Write out the data exactly, every line included.

[Dataset records]
+-------+

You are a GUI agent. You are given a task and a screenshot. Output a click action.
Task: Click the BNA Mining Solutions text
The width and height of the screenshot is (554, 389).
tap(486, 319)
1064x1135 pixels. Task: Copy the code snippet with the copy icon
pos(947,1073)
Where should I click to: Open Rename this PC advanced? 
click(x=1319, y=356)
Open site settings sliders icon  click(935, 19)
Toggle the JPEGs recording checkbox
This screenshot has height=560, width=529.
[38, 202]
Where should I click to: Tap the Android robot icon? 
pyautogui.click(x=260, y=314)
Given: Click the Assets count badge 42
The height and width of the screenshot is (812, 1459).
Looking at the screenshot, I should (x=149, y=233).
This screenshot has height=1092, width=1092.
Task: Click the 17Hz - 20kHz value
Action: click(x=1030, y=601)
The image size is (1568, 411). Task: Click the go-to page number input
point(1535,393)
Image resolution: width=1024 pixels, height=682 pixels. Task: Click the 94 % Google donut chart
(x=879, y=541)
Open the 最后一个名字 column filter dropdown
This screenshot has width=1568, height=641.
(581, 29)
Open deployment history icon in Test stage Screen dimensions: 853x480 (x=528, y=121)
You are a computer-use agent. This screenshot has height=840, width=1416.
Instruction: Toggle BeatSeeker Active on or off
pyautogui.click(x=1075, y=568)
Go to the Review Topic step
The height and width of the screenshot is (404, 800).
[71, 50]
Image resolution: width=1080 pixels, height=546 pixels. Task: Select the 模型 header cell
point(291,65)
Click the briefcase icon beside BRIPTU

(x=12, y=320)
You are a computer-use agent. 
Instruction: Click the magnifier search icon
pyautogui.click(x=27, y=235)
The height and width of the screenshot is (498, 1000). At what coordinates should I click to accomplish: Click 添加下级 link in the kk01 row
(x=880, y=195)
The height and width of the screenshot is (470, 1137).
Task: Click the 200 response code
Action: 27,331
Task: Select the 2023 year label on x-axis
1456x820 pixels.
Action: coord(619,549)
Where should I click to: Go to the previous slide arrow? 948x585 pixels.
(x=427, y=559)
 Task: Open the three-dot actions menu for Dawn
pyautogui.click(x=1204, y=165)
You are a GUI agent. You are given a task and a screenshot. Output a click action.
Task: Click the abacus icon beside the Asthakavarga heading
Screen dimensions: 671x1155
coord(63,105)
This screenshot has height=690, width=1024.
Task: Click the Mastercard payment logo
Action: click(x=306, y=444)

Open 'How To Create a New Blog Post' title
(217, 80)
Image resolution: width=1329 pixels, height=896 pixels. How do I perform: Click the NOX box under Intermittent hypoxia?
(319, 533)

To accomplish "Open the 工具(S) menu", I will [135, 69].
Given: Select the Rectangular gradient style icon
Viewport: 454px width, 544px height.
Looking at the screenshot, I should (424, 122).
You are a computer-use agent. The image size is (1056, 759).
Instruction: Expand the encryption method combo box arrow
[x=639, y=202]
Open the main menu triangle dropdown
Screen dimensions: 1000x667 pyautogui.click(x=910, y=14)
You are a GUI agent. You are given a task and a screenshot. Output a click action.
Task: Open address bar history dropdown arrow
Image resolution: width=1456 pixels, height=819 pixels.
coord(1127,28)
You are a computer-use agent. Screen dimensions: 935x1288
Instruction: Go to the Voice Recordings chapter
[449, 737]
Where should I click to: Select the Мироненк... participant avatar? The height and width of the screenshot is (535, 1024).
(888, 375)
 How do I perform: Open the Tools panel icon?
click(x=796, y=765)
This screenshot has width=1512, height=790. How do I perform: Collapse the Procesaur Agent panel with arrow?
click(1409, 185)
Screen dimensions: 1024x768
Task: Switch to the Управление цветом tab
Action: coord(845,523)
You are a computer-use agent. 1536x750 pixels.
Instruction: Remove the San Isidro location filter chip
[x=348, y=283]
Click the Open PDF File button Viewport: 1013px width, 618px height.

+-------+

** OUTPUT FOR THIS EXERCISE **
You are a GUI agent. You are given a task and a screenshot. Output a click action.
Task: Click the BNA Mining Solutions text
The width and height of the screenshot is (554, 389).
tap(486, 319)
1064x1135 pixels. Task: Copy the code snippet with the copy icon
pos(947,1073)
Where should I click to: Open Rename this PC advanced? 
click(x=1319, y=356)
Open site settings sliders icon  click(935, 19)
Toggle the JPEGs recording checkbox
This screenshot has height=560, width=529.
[38, 202]
Where should I click to: Tap the Android robot icon? 
pyautogui.click(x=260, y=314)
Given: Click the Assets count badge 42
The height and width of the screenshot is (812, 1459).
Looking at the screenshot, I should (x=149, y=233).
This screenshot has height=1092, width=1092.
Task: Click the 17Hz - 20kHz value
Action: click(x=1030, y=601)
The image size is (1568, 411). Task: Click the go-to page number input
point(1535,393)
Image resolution: width=1024 pixels, height=682 pixels. Task: Click the 94 % Google donut chart
(x=879, y=541)
Open the 最后一个名字 column filter dropdown
This screenshot has width=1568, height=641.
(581, 29)
Open deployment history icon in Test stage Screen dimensions: 853x480 (x=528, y=121)
You are a computer-use agent. This screenshot has height=840, width=1416.
Instruction: Toggle BeatSeeker Active on or off
pyautogui.click(x=1075, y=568)
Go to the Review Topic step
The height and width of the screenshot is (404, 800).
[71, 50]
Image resolution: width=1080 pixels, height=546 pixels. Task: Select the 模型 header cell
point(291,65)
Click the briefcase icon beside BRIPTU

(x=12, y=320)
You are a computer-use agent. 
Instruction: Click the magnifier search icon
pyautogui.click(x=27, y=235)
The height and width of the screenshot is (498, 1000). At what coordinates should I click to accomplish: Click 添加下级 link in the kk01 row
(x=880, y=195)
The height and width of the screenshot is (470, 1137).
Task: Click the 200 response code
Action: 27,331
Task: Select the 2023 year label on x-axis
1456x820 pixels.
Action: coord(619,549)
Where should I click to: Go to the previous slide arrow? 948x585 pixels.
(x=427, y=559)
 Task: Open the three-dot actions menu for Dawn
pyautogui.click(x=1204, y=165)
You are a GUI agent. You are given a task and a screenshot. Output a click action.
Task: Click the abacus icon beside the Asthakavarga heading
Screen dimensions: 671x1155
coord(63,105)
This screenshot has height=690, width=1024.
Task: Click the Mastercard payment logo
Action: click(x=306, y=444)

Open 'How To Create a New Blog Post' title
(217, 80)
Image resolution: width=1329 pixels, height=896 pixels. How do I perform: Click the NOX box under Intermittent hypoxia?
(319, 533)

To accomplish "Open the 工具(S) menu", I will [135, 69].
Given: Select the Rectangular gradient style icon
Viewport: 454px width, 544px height.
Looking at the screenshot, I should (424, 122).
You are a computer-use agent. The image size is (1056, 759).
Instruction: Expand the encryption method combo box arrow
[x=639, y=202]
Open the main menu triangle dropdown
Screen dimensions: 1000x667 pyautogui.click(x=910, y=14)
You are a GUI agent. You are given a task and a screenshot. Output a click action.
Task: Open address bar history dropdown arrow
Image resolution: width=1456 pixels, height=819 pixels.
coord(1127,28)
You are a computer-use agent. Screen dimensions: 935x1288
Instruction: Go to the Voice Recordings chapter
[449, 737]
Where should I click to: Select the Мироненк... participant avatar? The height and width of the screenshot is (535, 1024).
(888, 375)
 How do I perform: Open the Tools panel icon?
click(x=796, y=765)
This screenshot has width=1512, height=790. How do I perform: Collapse the Procesaur Agent panel with arrow?
click(1409, 185)
Screen dimensions: 1024x768
Task: Switch to the Управление цветом tab
Action: coord(845,523)
You are a computer-use agent. 1536x750 pixels.
Instruction: Remove the San Isidro location filter chip
[x=348, y=283]
Click the Open PDF File button Viewport: 1013px width, 618px height.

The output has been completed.